▶ [What is being asked] Write the listing out once more, with every line exactly as it stands.

== Segment start ==

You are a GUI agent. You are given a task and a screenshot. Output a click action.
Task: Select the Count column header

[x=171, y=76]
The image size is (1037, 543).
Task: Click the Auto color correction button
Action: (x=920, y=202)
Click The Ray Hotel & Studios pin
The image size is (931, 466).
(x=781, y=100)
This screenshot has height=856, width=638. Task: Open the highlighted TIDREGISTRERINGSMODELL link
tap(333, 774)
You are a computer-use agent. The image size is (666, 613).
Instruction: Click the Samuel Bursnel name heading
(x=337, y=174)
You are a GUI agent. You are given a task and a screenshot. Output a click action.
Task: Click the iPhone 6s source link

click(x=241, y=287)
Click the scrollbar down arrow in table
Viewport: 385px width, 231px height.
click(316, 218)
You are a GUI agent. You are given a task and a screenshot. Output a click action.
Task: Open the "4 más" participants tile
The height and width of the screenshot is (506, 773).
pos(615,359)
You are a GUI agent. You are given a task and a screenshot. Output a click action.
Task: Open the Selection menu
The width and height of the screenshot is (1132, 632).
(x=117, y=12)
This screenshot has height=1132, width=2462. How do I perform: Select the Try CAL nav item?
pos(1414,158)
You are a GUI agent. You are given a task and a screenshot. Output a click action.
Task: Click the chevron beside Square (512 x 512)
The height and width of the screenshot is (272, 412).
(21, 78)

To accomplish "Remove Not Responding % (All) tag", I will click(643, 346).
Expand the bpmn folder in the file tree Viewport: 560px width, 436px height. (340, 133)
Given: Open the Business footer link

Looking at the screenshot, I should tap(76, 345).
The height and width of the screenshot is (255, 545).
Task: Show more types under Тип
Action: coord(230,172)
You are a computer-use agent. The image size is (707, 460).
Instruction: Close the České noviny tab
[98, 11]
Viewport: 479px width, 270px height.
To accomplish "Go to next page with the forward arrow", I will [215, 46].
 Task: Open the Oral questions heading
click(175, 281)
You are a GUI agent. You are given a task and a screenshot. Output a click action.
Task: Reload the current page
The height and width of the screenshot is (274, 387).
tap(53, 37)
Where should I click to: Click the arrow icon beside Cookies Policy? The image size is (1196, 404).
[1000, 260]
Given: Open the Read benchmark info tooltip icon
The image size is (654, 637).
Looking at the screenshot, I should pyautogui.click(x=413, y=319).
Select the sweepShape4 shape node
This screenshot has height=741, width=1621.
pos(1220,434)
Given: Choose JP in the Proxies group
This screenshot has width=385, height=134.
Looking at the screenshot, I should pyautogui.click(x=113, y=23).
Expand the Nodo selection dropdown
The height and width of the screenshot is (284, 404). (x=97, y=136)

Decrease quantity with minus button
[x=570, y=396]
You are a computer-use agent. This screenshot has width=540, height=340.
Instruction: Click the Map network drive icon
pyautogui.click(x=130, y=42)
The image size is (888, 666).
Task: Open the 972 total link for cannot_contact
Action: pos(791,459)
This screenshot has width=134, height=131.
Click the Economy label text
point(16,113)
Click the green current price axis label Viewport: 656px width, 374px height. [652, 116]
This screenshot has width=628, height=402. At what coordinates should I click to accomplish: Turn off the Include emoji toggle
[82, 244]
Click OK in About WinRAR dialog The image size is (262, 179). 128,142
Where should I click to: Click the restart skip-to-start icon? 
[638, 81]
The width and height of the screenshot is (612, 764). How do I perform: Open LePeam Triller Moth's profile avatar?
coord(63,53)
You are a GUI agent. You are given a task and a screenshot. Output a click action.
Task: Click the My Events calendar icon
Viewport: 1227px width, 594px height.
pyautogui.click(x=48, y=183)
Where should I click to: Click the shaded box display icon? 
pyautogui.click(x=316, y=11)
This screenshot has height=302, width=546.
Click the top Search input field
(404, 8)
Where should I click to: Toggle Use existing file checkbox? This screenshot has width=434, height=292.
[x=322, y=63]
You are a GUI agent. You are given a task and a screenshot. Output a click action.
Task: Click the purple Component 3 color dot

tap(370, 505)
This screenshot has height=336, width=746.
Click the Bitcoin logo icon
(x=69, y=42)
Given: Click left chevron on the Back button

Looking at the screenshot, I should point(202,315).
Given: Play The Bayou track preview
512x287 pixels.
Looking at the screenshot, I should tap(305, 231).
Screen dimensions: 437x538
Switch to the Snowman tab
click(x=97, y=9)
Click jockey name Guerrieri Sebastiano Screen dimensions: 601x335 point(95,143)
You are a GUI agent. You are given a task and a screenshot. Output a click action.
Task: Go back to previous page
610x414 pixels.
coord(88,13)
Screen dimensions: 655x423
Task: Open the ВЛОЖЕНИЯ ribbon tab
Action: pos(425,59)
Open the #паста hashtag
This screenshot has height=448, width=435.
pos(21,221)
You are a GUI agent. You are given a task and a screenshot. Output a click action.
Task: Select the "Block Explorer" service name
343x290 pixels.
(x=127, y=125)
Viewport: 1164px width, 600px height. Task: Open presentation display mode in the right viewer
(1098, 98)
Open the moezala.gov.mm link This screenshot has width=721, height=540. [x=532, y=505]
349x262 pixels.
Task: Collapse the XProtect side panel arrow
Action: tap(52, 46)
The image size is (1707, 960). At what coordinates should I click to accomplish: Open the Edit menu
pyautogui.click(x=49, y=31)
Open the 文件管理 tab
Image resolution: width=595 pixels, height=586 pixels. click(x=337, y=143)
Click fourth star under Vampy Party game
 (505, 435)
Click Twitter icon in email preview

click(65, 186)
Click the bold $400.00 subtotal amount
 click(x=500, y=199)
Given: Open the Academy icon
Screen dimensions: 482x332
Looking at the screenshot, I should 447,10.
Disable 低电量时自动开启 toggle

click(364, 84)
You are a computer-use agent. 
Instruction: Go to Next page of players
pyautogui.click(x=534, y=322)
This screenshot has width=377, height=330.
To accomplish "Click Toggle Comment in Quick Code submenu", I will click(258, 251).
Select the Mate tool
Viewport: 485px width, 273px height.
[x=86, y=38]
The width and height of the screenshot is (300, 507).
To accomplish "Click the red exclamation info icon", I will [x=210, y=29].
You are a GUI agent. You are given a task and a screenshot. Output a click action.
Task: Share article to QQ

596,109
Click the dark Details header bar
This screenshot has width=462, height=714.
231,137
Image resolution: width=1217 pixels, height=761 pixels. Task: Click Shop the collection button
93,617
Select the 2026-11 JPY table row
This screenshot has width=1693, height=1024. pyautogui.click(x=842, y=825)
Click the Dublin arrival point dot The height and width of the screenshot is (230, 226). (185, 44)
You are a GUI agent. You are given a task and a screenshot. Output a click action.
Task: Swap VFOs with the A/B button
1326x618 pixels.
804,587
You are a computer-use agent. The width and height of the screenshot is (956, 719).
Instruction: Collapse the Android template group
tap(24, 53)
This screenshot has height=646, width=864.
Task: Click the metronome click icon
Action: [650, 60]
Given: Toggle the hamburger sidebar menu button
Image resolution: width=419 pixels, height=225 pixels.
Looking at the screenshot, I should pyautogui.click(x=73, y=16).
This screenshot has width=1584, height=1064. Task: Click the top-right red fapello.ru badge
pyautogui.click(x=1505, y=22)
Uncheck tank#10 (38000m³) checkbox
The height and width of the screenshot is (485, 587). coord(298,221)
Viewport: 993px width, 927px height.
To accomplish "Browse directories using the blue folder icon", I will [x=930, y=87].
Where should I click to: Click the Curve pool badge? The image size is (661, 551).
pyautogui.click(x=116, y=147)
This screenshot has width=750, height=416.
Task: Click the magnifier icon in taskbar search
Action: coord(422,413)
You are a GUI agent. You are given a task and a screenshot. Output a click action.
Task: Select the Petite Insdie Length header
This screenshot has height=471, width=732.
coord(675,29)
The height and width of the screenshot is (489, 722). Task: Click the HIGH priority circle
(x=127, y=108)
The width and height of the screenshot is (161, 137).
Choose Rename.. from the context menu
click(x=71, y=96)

== Segment end ==

▶ [The answer]
You are a GUI agent. You are given a task and a screenshot. Output a click action.
Task: Select the Count column header

[x=171, y=76]
The image size is (1037, 543).
Task: Click the Auto color correction button
Action: (x=920, y=202)
Click The Ray Hotel & Studios pin
The image size is (931, 466).
(x=781, y=100)
This screenshot has height=856, width=638. Task: Open the highlighted TIDREGISTRERINGSMODELL link
tap(333, 774)
You are a computer-use agent. The image size is (666, 613).
Instruction: Click the Samuel Bursnel name heading
(x=337, y=174)
You are a GUI agent. You are given a task and a screenshot. Output a click action.
Task: Click the iPhone 6s source link

click(x=241, y=287)
Click the scrollbar down arrow in table
Viewport: 385px width, 231px height.
click(316, 218)
You are a GUI agent. You are given a task and a screenshot. Output a click action.
Task: Open the "4 más" participants tile
The height and width of the screenshot is (506, 773).
pos(615,359)
You are a GUI agent. You are given a task and a screenshot. Output a click action.
Task: Open the Selection menu
The width and height of the screenshot is (1132, 632).
(x=117, y=12)
This screenshot has height=1132, width=2462. How do I perform: Select the Try CAL nav item?
pos(1414,158)
You are a GUI agent. You are given a task and a screenshot. Output a click action.
Task: Click the chevron beside Square (512 x 512)
The height and width of the screenshot is (272, 412).
(21, 78)

To accomplish "Remove Not Responding % (All) tag", I will click(643, 346).
Expand the bpmn folder in the file tree Viewport: 560px width, 436px height. (340, 133)
Given: Open the Business footer link

Looking at the screenshot, I should tap(76, 345).
The height and width of the screenshot is (255, 545).
Task: Show more types under Тип
Action: coord(230,172)
You are a computer-use agent. The image size is (707, 460).
Instruction: Close the České noviny tab
[98, 11]
Viewport: 479px width, 270px height.
To accomplish "Go to next page with the forward arrow", I will [215, 46].
 Task: Open the Oral questions heading
click(175, 281)
You are a GUI agent. You are given a task and a screenshot. Output a click action.
Task: Reload the current page
The height and width of the screenshot is (274, 387).
tap(53, 37)
Where should I click to: Click the arrow icon beside Cookies Policy? The image size is (1196, 404).
[1000, 260]
Given: Open the Read benchmark info tooltip icon
The image size is (654, 637).
Looking at the screenshot, I should pyautogui.click(x=413, y=319).
Select the sweepShape4 shape node
This screenshot has height=741, width=1621.
pos(1220,434)
Given: Choose JP in the Proxies group
This screenshot has width=385, height=134.
Looking at the screenshot, I should pyautogui.click(x=113, y=23).
Expand the Nodo selection dropdown
The height and width of the screenshot is (284, 404). (x=97, y=136)

Decrease quantity with minus button
[x=570, y=396]
You are a computer-use agent. This screenshot has width=540, height=340.
Instruction: Click the Map network drive icon
pyautogui.click(x=130, y=42)
The image size is (888, 666).
Task: Open the 972 total link for cannot_contact
Action: pos(791,459)
This screenshot has width=134, height=131.
Click the Economy label text
point(16,113)
Click the green current price axis label Viewport: 656px width, 374px height. [652, 116]
This screenshot has width=628, height=402. At what coordinates should I click to accomplish: Turn off the Include emoji toggle
[82, 244]
Click OK in About WinRAR dialog The image size is (262, 179). 128,142
Where should I click to: Click the restart skip-to-start icon? 
[638, 81]
The width and height of the screenshot is (612, 764). How do I perform: Open LePeam Triller Moth's profile avatar?
coord(63,53)
You are a GUI agent. You are given a task and a screenshot. Output a click action.
Task: Click the My Events calendar icon
Viewport: 1227px width, 594px height.
pyautogui.click(x=48, y=183)
Where should I click to: Click the shaded box display icon? 
pyautogui.click(x=316, y=11)
This screenshot has height=302, width=546.
Click the top Search input field
(404, 8)
Where should I click to: Toggle Use existing file checkbox? This screenshot has width=434, height=292.
[x=322, y=63]
You are a GUI agent. You are given a task and a screenshot. Output a click action.
Task: Click the purple Component 3 color dot

tap(370, 505)
This screenshot has height=336, width=746.
Click the Bitcoin logo icon
(x=69, y=42)
Given: Click left chevron on the Back button

Looking at the screenshot, I should point(202,315).
Given: Play The Bayou track preview
512x287 pixels.
Looking at the screenshot, I should tap(305, 231).
Screen dimensions: 437x538
Switch to the Snowman tab
click(x=97, y=9)
Click jockey name Guerrieri Sebastiano Screen dimensions: 601x335 point(95,143)
You are a GUI agent. You are given a task and a screenshot. Output a click action.
Task: Go back to previous page
610x414 pixels.
coord(88,13)
Screen dimensions: 655x423
Task: Open the ВЛОЖЕНИЯ ribbon tab
Action: pos(425,59)
Open the #паста hashtag
This screenshot has height=448, width=435.
pos(21,221)
You are a GUI agent. You are given a task and a screenshot. Output a click action.
Task: Select the "Block Explorer" service name
343x290 pixels.
(x=127, y=125)
Viewport: 1164px width, 600px height. Task: Open presentation display mode in the right viewer
(1098, 98)
Open the moezala.gov.mm link This screenshot has width=721, height=540. [x=532, y=505]
349x262 pixels.
Task: Collapse the XProtect side panel arrow
Action: tap(52, 46)
The image size is (1707, 960). At what coordinates should I click to accomplish: Open the Edit menu
pyautogui.click(x=49, y=31)
Open the 文件管理 tab
Image resolution: width=595 pixels, height=586 pixels. click(x=337, y=143)
Click fourth star under Vampy Party game
 (505, 435)
Click Twitter icon in email preview

click(65, 186)
Click the bold $400.00 subtotal amount
 click(x=500, y=199)
Given: Open the Academy icon
Screen dimensions: 482x332
Looking at the screenshot, I should 447,10.
Disable 低电量时自动开启 toggle

click(364, 84)
You are a computer-use agent. 
Instruction: Go to Next page of players
pyautogui.click(x=534, y=322)
This screenshot has width=377, height=330.
To accomplish "Click Toggle Comment in Quick Code submenu", I will click(258, 251).
Select the Mate tool
Viewport: 485px width, 273px height.
[x=86, y=38]
The width and height of the screenshot is (300, 507).
To accomplish "Click the red exclamation info icon", I will [x=210, y=29].
You are a GUI agent. You are given a task and a screenshot. Output a click action.
Task: Share article to QQ

596,109
Click the dark Details header bar
This screenshot has width=462, height=714.
231,137
Image resolution: width=1217 pixels, height=761 pixels. Task: Click Shop the collection button
93,617
Select the 2026-11 JPY table row
This screenshot has width=1693, height=1024. pyautogui.click(x=842, y=825)
Click the Dublin arrival point dot The height and width of the screenshot is (230, 226). (185, 44)
You are a GUI agent. You are given a task and a screenshot. Output a click action.
Task: Swap VFOs with the A/B button
1326x618 pixels.
804,587
You are a computer-use agent. The width and height of the screenshot is (956, 719).
Instruction: Collapse the Android template group
tap(24, 53)
This screenshot has height=646, width=864.
Task: Click the metronome click icon
Action: [650, 60]
Given: Toggle the hamburger sidebar menu button
Image resolution: width=419 pixels, height=225 pixels.
Looking at the screenshot, I should pyautogui.click(x=73, y=16).
This screenshot has width=1584, height=1064. Task: Click the top-right red fapello.ru badge
pyautogui.click(x=1505, y=22)
Uncheck tank#10 (38000m³) checkbox
The height and width of the screenshot is (485, 587). coord(298,221)
Viewport: 993px width, 927px height.
To accomplish "Browse directories using the blue folder icon", I will [x=930, y=87].
Where should I click to: Click the Curve pool badge? The image size is (661, 551).
pyautogui.click(x=116, y=147)
This screenshot has width=750, height=416.
Task: Click the magnifier icon in taskbar search
Action: coord(422,413)
You are a GUI agent. You are given a task and a screenshot. Output a click action.
Task: Select the Petite Insdie Length header
This screenshot has height=471, width=732.
coord(675,29)
The height and width of the screenshot is (489, 722). Task: Click the HIGH priority circle
(x=127, y=108)
The width and height of the screenshot is (161, 137).
Choose Rename.. from the context menu
click(x=71, y=96)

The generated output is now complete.